THE CANVAS OF A Visit from the Goon Squad is so intricate that you will be tempted to diagram it as you read, to keep track of the myriad connections between its 13 main characters. Sasha works for Bennie who was mentored by Lou who used to fuck Jocelyn who was best friends with Rhea... and so on. Each chapter is devoted to a single character; as their lives intersect, author Jennifer Egan unobtrusively generates an elaborate social map, a novelization of the Facebook-networked landscape in which we all live. The 13 characters' storylines aren't discrete and compartmentalized because our lives aren't discrete and compartmentalized, not anymore.

Goon Squad covers a lot of ground, from the late-'70s Bay Area punk scene to an imagined future in which musical trends are determined by handset-wearing infants. The music industry provides the book its skeleton, with changes in music's consumption and dissemination mirroring how culture itself is changing.
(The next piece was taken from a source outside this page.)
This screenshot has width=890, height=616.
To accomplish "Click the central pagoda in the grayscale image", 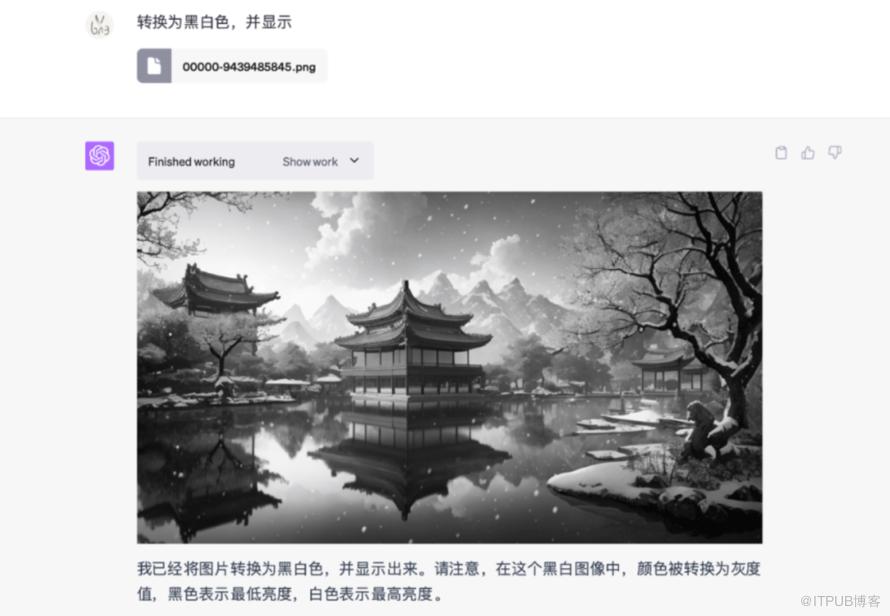I will pyautogui.click(x=412, y=341).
In true post-modern fashion, even as Egan casts a sardonic eye on the direction technology is leading us, she appropriates tech-based conventions—one chapter is told entirely in PowerPoint slides, while another relies on text messages for much of its dialogue.

Egan knows how to entertain a reader without pandering—A Visit from the Goon Squad is that rare combo of highly readable and uncompromisingly smart, as it ambitiously maps the strange new world we live in.